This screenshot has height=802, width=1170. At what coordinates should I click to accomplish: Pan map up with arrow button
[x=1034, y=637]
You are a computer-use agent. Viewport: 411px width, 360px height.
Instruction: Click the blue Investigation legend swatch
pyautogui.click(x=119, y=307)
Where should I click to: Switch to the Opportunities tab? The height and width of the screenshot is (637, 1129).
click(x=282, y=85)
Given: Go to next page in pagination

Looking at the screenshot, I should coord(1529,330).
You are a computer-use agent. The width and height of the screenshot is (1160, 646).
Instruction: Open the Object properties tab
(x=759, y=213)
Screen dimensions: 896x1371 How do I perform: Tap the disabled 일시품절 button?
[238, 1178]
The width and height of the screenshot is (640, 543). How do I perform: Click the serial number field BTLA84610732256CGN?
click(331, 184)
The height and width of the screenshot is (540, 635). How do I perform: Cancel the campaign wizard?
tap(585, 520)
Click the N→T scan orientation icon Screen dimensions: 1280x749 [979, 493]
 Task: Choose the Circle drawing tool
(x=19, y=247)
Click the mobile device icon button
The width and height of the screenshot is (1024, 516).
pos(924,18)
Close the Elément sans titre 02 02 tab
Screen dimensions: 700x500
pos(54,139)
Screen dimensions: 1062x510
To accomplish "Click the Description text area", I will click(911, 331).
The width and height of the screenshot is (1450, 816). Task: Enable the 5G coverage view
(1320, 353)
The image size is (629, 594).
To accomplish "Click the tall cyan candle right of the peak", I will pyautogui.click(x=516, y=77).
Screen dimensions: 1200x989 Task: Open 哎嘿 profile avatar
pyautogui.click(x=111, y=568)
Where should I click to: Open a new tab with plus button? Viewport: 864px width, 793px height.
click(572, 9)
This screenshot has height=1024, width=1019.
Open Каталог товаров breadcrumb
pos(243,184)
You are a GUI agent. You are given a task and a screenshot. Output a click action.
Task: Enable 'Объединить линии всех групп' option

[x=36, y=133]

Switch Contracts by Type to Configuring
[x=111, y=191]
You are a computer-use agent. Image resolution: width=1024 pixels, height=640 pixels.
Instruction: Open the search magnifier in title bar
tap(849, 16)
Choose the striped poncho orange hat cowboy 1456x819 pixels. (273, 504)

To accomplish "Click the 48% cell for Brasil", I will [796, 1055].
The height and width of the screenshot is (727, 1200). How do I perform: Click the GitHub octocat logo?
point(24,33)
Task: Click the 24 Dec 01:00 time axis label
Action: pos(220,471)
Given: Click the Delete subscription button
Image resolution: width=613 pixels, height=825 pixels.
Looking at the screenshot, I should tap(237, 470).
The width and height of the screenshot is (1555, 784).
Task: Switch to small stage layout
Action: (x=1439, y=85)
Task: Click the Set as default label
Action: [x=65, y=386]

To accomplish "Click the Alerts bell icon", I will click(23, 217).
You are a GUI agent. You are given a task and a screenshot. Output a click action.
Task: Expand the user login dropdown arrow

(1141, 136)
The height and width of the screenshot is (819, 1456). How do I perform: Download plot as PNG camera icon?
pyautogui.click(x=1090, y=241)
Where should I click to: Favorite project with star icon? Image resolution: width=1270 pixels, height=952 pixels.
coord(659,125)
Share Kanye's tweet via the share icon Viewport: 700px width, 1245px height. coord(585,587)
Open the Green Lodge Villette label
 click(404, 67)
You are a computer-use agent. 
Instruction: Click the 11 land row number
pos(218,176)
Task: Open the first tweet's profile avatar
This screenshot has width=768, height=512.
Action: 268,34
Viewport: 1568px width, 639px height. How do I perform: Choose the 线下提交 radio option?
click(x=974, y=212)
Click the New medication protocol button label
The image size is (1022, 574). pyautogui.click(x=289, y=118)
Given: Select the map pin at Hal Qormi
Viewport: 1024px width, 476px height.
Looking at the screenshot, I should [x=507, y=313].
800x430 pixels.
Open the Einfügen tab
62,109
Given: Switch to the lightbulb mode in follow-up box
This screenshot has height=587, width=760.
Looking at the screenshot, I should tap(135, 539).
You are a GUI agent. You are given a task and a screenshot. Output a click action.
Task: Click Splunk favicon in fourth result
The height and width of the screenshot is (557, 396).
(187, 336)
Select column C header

=======

* **Instructions for the task**
Within the listing above, locate the line containing "Task: Expand the user login dropdown arrow" and the line containing "Task: Click Splunk favicon in fourth result". Reproduce those two lines and all lines between them exactly, with nothing added.

* **Answer**
Task: Expand the user login dropdown arrow

(1141, 136)
The height and width of the screenshot is (819, 1456). How do I perform: Download plot as PNG camera icon?
pyautogui.click(x=1090, y=241)
Where should I click to: Favorite project with star icon? Image resolution: width=1270 pixels, height=952 pixels.
coord(659,125)
Share Kanye's tweet via the share icon Viewport: 700px width, 1245px height. coord(585,587)
Open the Green Lodge Villette label
 click(404, 67)
You are a computer-use agent. 
Instruction: Click the 11 land row number
pos(218,176)
Task: Open the first tweet's profile avatar
This screenshot has width=768, height=512.
Action: 268,34
Viewport: 1568px width, 639px height. How do I perform: Choose the 线下提交 radio option?
click(x=974, y=212)
Click the New medication protocol button label
The image size is (1022, 574). pyautogui.click(x=289, y=118)
Given: Select the map pin at Hal Qormi
Viewport: 1024px width, 476px height.
Looking at the screenshot, I should [x=507, y=313].
800x430 pixels.
Open the Einfügen tab
62,109
Given: Switch to the lightbulb mode in follow-up box
This screenshot has height=587, width=760.
Looking at the screenshot, I should tap(135, 539).
You are a GUI agent. You are given a task and a screenshot. Output a click action.
Task: Click Splunk favicon in fourth result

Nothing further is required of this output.